Op-Ed: Is there still time for COP27 to hold back climate catastrophe?
This past Friday saw the sixth anniversary of the Copenhagen climate summit which saw world leaders embrace the notion that carbon emissions would now have to be cut by somewhere around 40 per cent, well beyond the already high reduction targets of the Kyoto Protocol.
The result: a series of UN summits on the climate crisis over the past two years. The next summit, COP26, is planned for November, though its chairperson will be new and this is probably where the hope and despair come in.

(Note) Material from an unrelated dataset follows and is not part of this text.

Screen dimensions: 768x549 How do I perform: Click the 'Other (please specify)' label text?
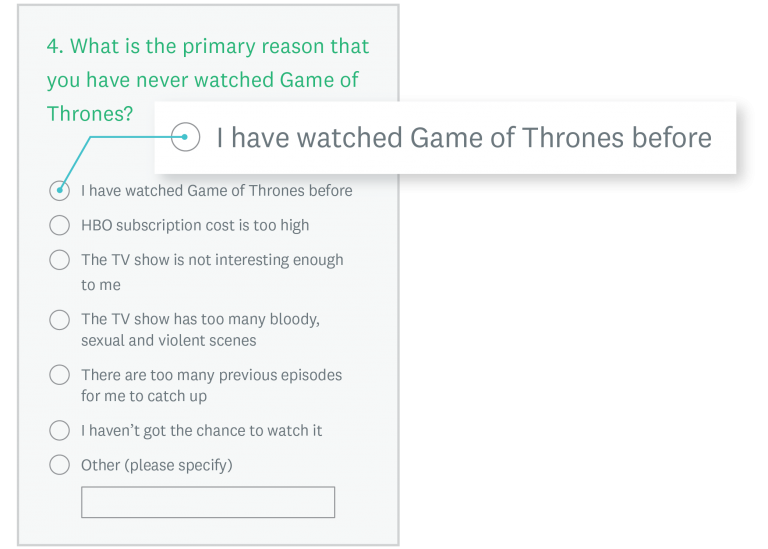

As this piece in the New York Times puts it, “In recent days, a succession of global crises has cast a pall on COP26. A terrorist attack in Paris sparked a worldwide outcry. A tsunami in Aceh province caused heavy damage in a city already overwhelmed by a crippling housing crisis. Then came protests in Hong Kong, the largest in years. And now there is the Ebola epidemic, in which thousands are believed to have died.”
But, as this piece in the Guardian puts it, “the biggest and most important climate treaty ever to be signed is about to be celebrated in the global heart of the West: Copenhagen. And in doing so it is being tested by the biggest and most devastating economic and social disaster. A year after being introduced to the world’s nations, climate change is still one of the great enigmas of the modern age.”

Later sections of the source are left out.